- Task
This exercise asks for the entries to be repeated exactly, without their images.

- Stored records

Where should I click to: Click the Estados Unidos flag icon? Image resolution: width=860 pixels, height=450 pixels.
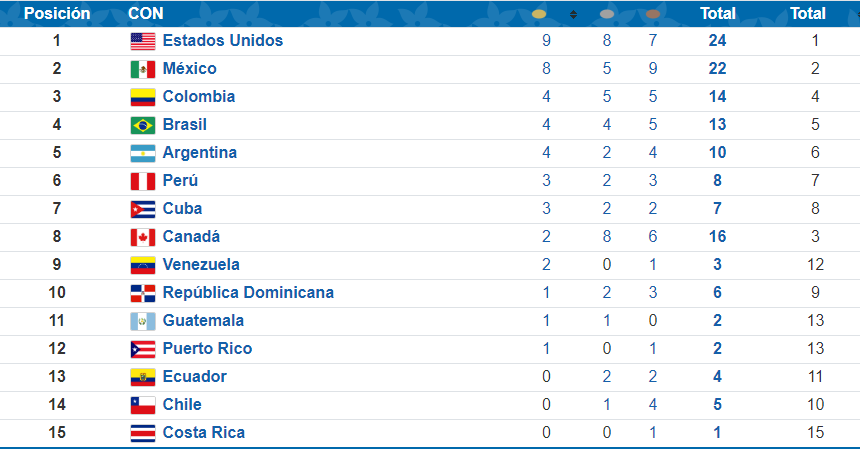pos(143,41)
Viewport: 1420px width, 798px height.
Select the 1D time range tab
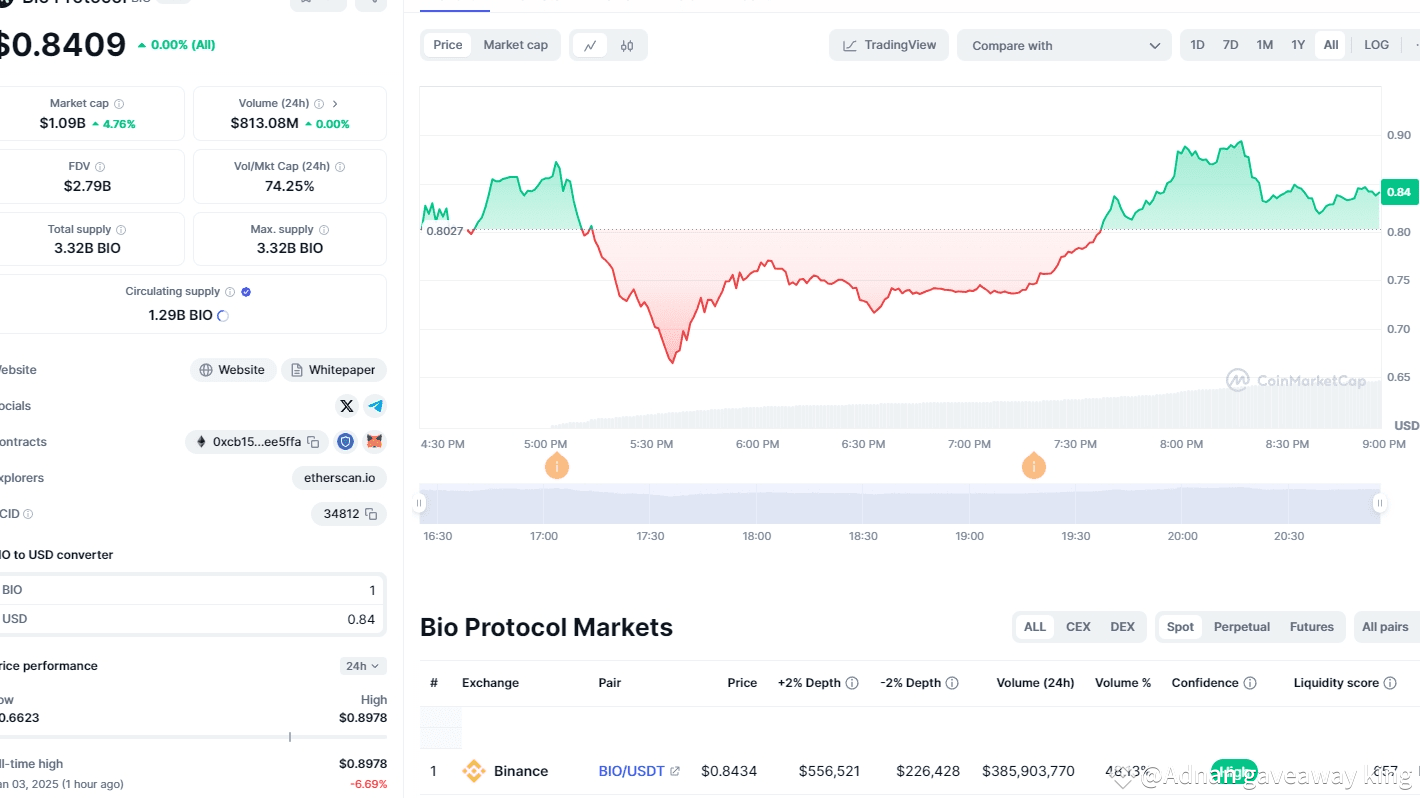click(x=1197, y=44)
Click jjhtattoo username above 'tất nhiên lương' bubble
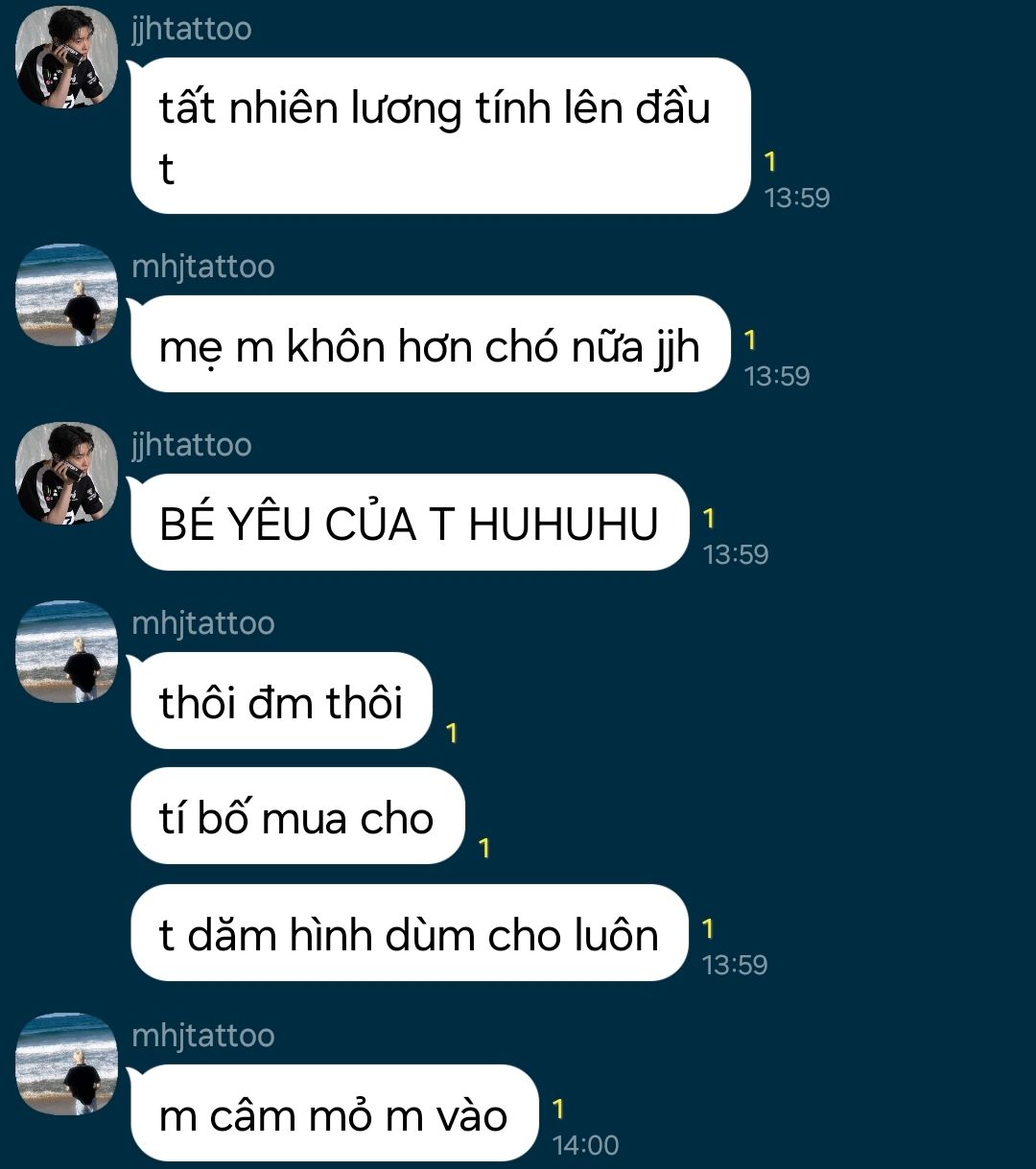This screenshot has width=1036, height=1169. pos(192,29)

- Task response
Where should I click to: Click the Estados Unidos flag icon? Image resolution: width=860 pixels, height=450 pixels.
pos(143,41)
Viewport: 1420px width, 798px height.
Select the 1D time range tab
click(x=1197, y=44)
Click jjhtattoo username above 'tất nhiên lương' bubble
This screenshot has width=1036, height=1169. pos(192,29)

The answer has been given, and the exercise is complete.